#### Secção do documento
Gordofobia Persistente

[dropcap]O[/dropcap] recente confinamento trouxe os mais variados discursos sobre o corpo e o aumento de peso. Desejos de dietas pós-covid estão ao rubro. O tempo de confinamento trouxe ansiedades, muitos desejos de comida e movimento de menos. O sedentarismo não é dos estados mais aconselháveis ao corpo, de facto. Mas é sempre intensa a forma como se teme ser-se gordo, ou engordar. E aqui surge a gordofobia.

A construção da gordura como má pode alterar-se com os tempos. Houve épocas em que a gordura era boa de forma mais hegemónica. Agora é que fomos induzidos a pensar que a magreza é um estado último, e que todos estão em algum caminho para alcançá-la. Basta folhear as páginas das revistas e dos jornais para perceber que há pouco espaço para os corpos que não se encaixam nesta visão limitada de beleza. Quantas vezes é que os filmes utilizaram a narrativa da rapariga ‘cheiinha’ que sofre uma transformação e a sua vida muda por completo, e para melhor?

Repreender o corpo com gordura, seja das mais variadas formas, só gera mais ansiedade, desconforto e sofrimento. E claro, a tendência de responsabilizar as pessoas pelas suas gorduras torna a conversa demasiado simples. Assumir que a gordura é um produto da vontade desresponsabiliza as dinâmicas socio-culturais que contribuem para o problema também. A gordofobia é uma delas. Já se documentou todo o tipo de discurso de ódio. Desde comentários nas redes sociais até um episódio, no mínimo, caricato, onde cartões foram distribuídos pelo metro de Londres por um grupo que odiava gordura, gordos e tudo o que isso representa.

#### Problemas a resolver
A – Responda a estas perguntas sobre o texto sobre gordofobia:
(i) Que páginas basta folhear para perceber que há pouco espaço para os corpos fora desta visão de beleza?
(ii) Onde foram distribuídos cartões por um grupo que odiava gordura?
(iii) O que gera repreender o corpo com gordura?
B – Enumere tudo o que, segundo o texto sobre gordofobia, o tempo de confinamento trouxe.
As linhas não têm qualquer relação com o texto sobre gordofobia.

#### Os dados

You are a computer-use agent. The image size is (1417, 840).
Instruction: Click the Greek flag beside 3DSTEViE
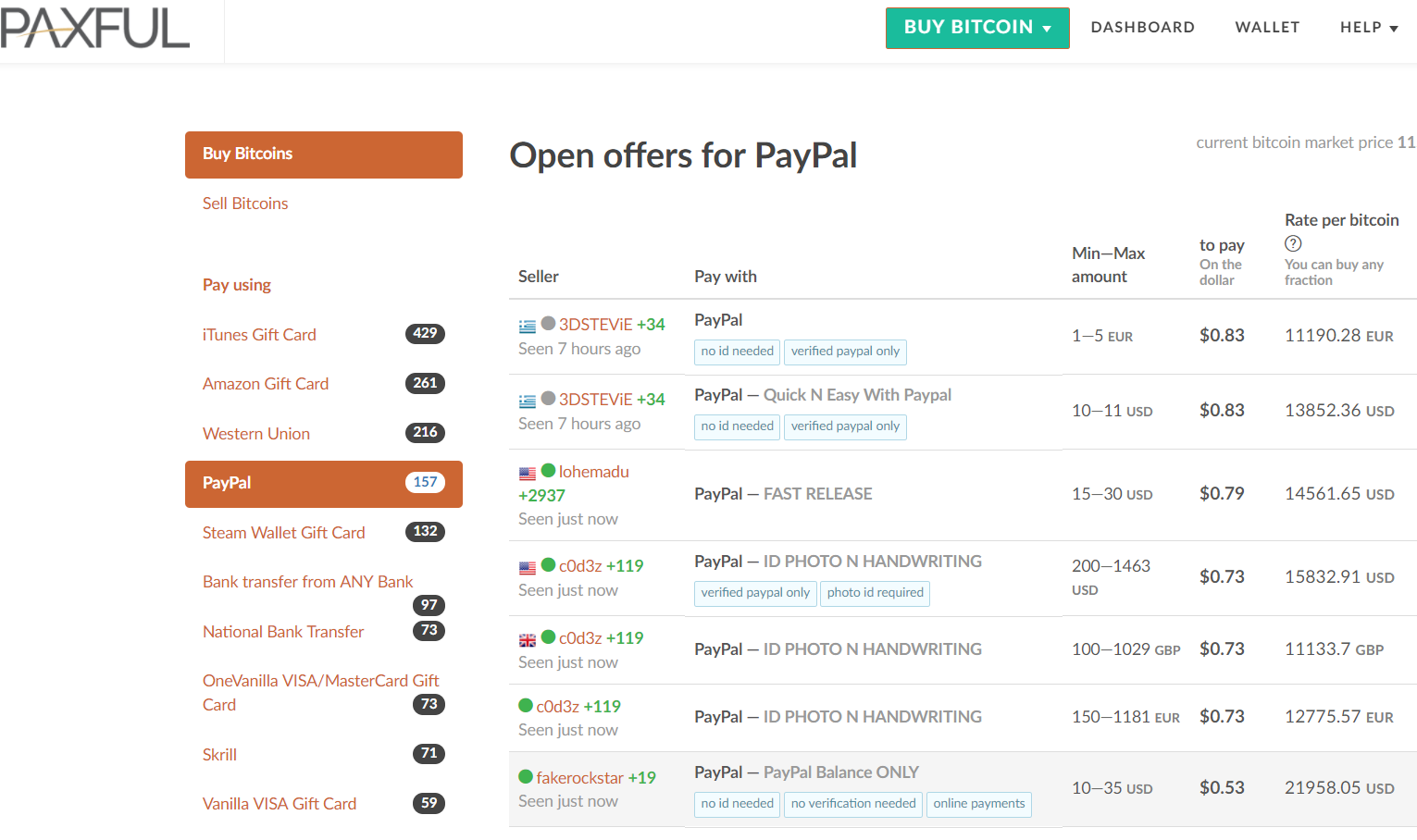tap(527, 325)
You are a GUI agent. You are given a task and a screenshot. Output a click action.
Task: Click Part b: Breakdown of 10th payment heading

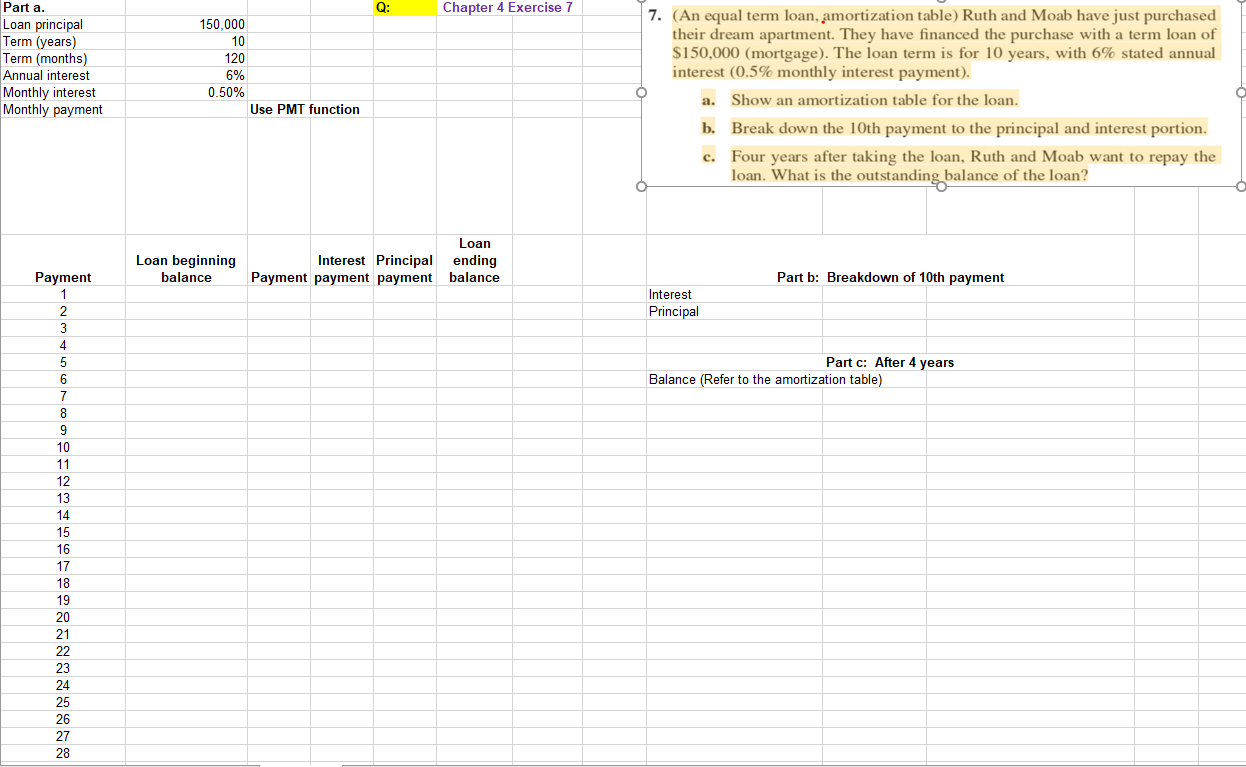click(915, 277)
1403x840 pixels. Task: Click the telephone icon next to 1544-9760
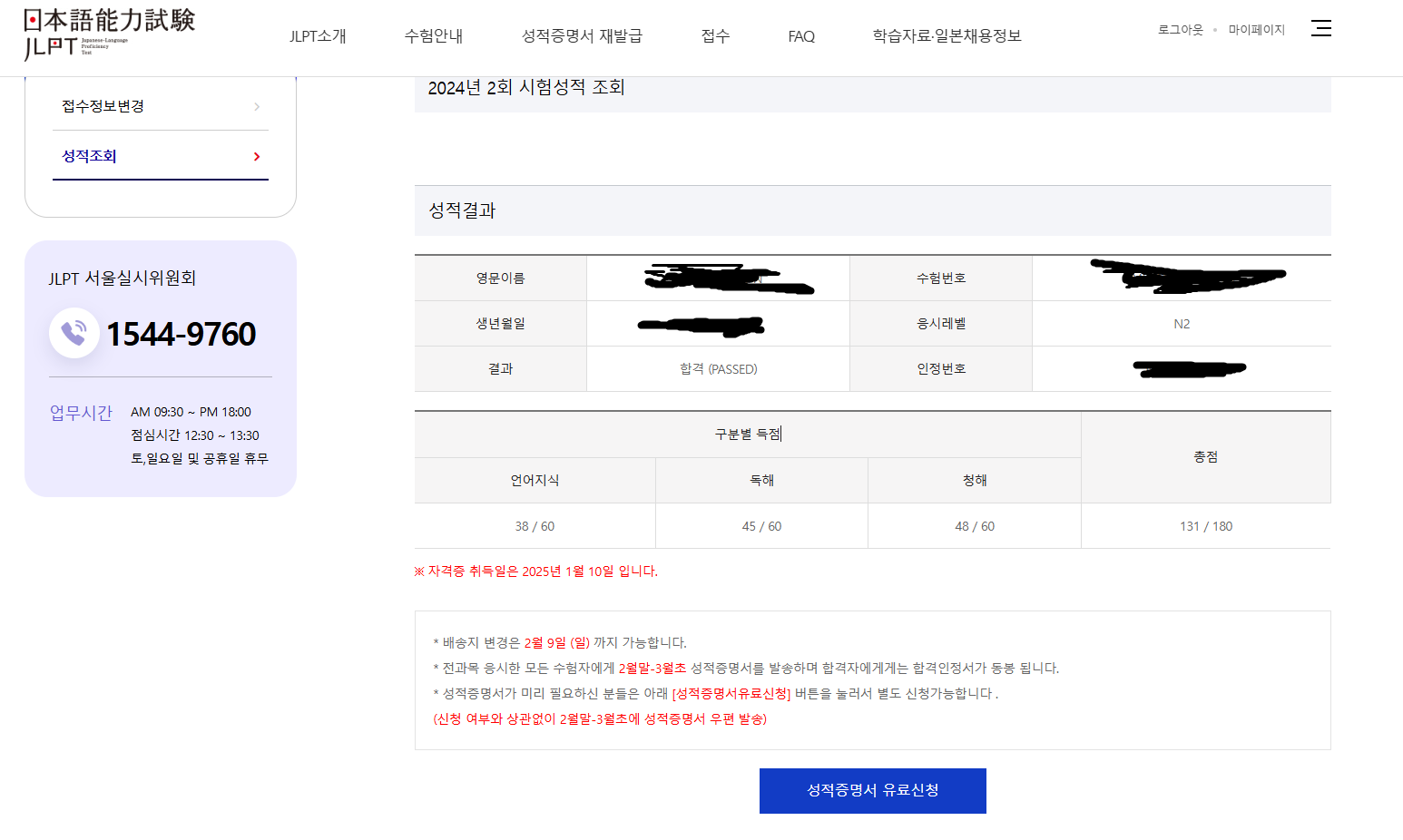pos(74,332)
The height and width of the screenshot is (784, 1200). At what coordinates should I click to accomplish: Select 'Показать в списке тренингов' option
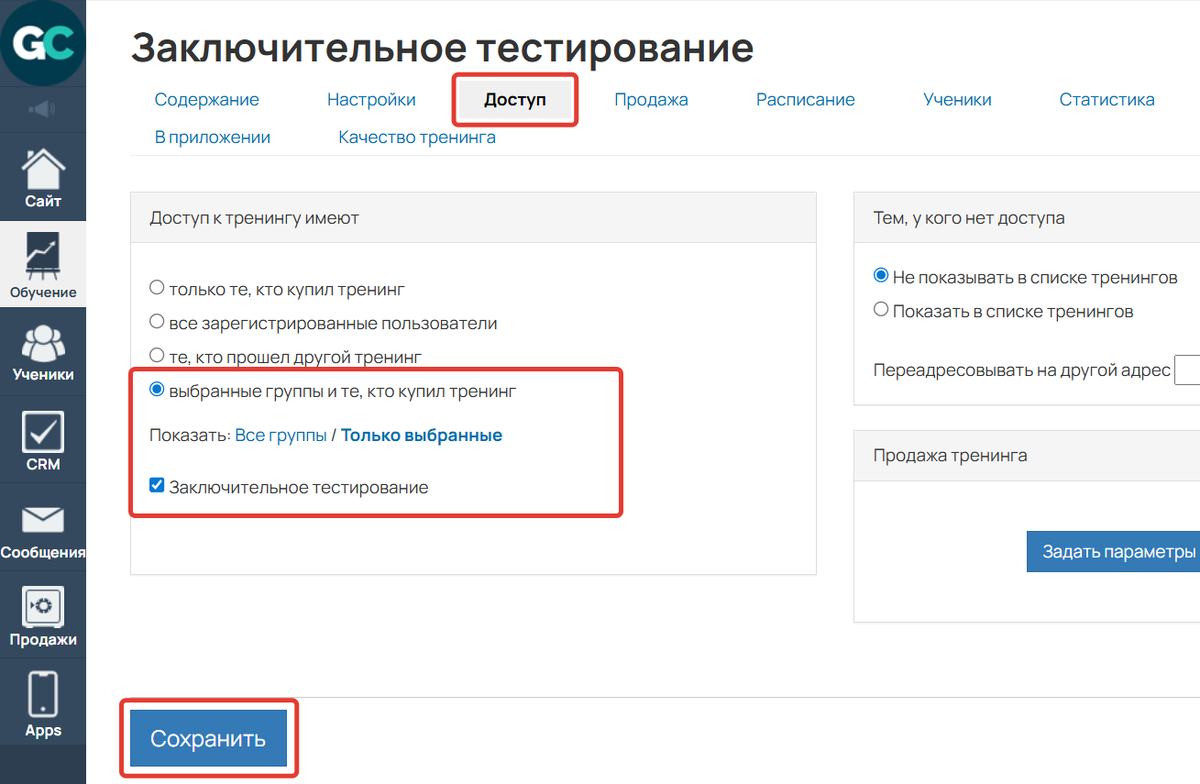[881, 311]
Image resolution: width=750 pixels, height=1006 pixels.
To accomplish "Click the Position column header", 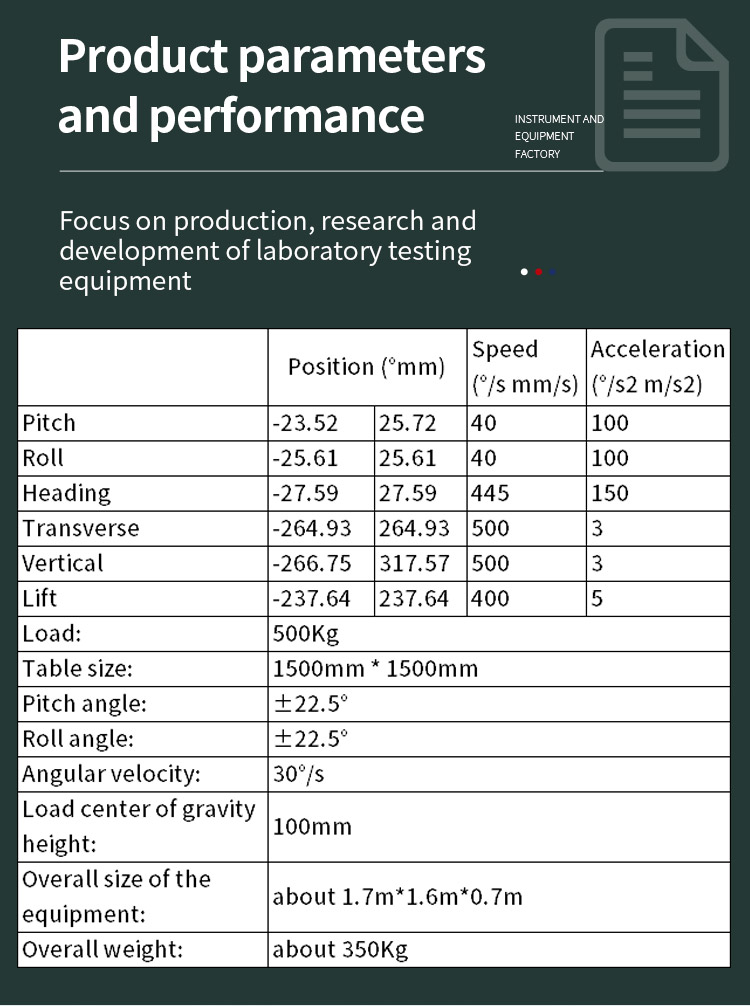I will click(366, 367).
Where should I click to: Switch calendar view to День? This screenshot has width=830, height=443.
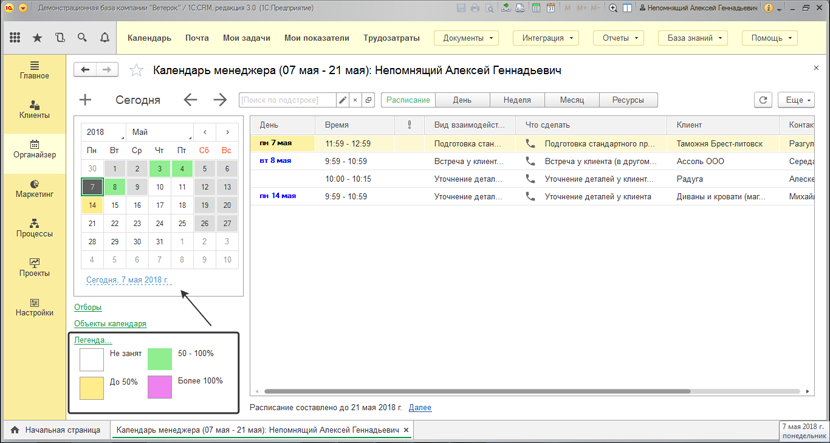pyautogui.click(x=462, y=100)
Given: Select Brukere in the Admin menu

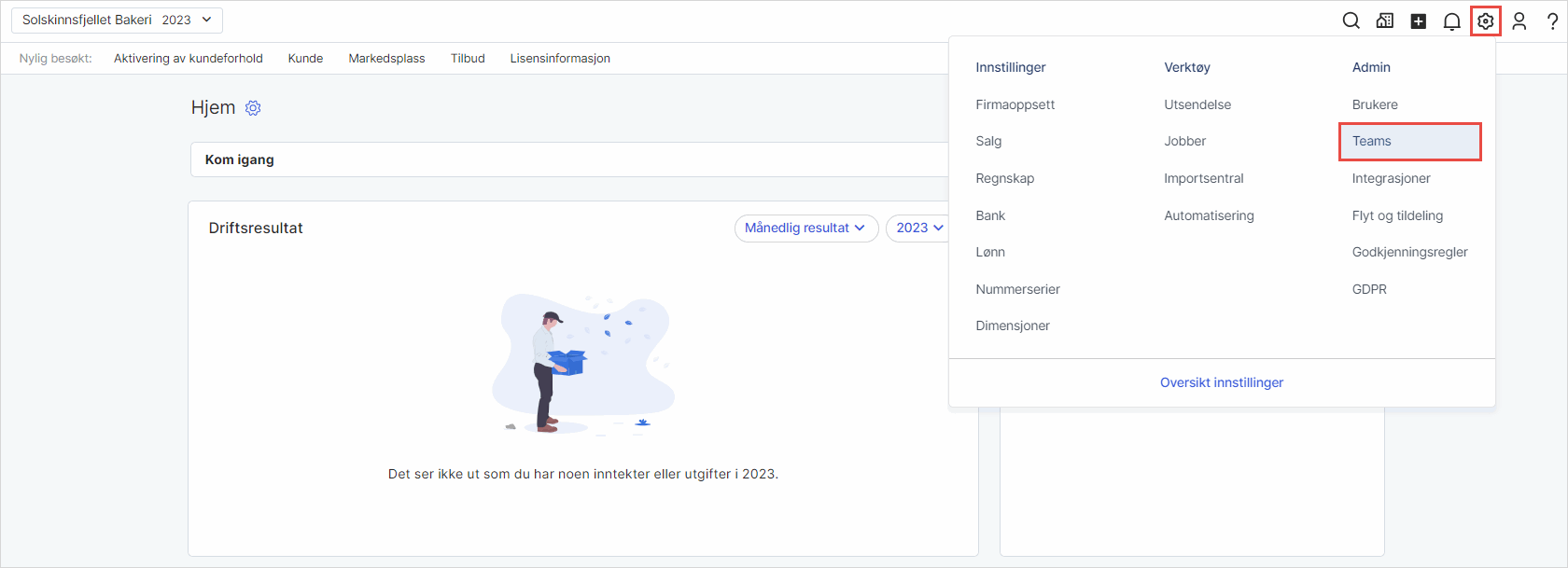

#### Soluções por tarefa
A –
(i) As páginas das revistas e dos jornais.
(ii) No metro de Londres.
(iii) Mais ansiedade, desconforto e sofrimento.

B –
- ansiedades
- muitos desejos de comida
- movimento de menos